Start of Input data

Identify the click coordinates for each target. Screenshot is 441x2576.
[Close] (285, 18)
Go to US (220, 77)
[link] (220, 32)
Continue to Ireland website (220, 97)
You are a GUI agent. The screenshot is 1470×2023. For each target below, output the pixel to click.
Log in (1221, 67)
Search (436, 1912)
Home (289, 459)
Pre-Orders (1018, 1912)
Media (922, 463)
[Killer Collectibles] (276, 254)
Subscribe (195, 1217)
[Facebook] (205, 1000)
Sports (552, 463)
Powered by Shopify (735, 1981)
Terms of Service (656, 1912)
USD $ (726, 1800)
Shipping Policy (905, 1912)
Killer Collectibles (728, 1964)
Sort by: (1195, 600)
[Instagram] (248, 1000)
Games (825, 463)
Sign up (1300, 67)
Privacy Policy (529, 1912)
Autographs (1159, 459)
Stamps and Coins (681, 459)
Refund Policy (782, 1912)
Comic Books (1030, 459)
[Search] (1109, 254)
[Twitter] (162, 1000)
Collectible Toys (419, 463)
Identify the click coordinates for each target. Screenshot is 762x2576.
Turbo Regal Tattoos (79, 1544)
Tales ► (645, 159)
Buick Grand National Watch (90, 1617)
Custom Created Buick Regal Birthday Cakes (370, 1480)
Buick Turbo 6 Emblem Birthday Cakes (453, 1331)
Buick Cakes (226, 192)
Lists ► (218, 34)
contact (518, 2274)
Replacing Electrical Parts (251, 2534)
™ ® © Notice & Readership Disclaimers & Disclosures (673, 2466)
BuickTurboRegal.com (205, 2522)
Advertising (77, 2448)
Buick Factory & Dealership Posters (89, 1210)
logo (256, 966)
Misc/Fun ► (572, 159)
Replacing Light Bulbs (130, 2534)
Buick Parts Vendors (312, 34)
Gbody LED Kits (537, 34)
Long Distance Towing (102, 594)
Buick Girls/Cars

End of Input data

» **Your goal**
Check each line of the entries above for the string "coordinates", and return those that contain it.

» **Written response**
Identify the click coordinates for each target. Screenshot is 441x2576.
Identify the click coordinates for each target. Screenshot is 762x2576.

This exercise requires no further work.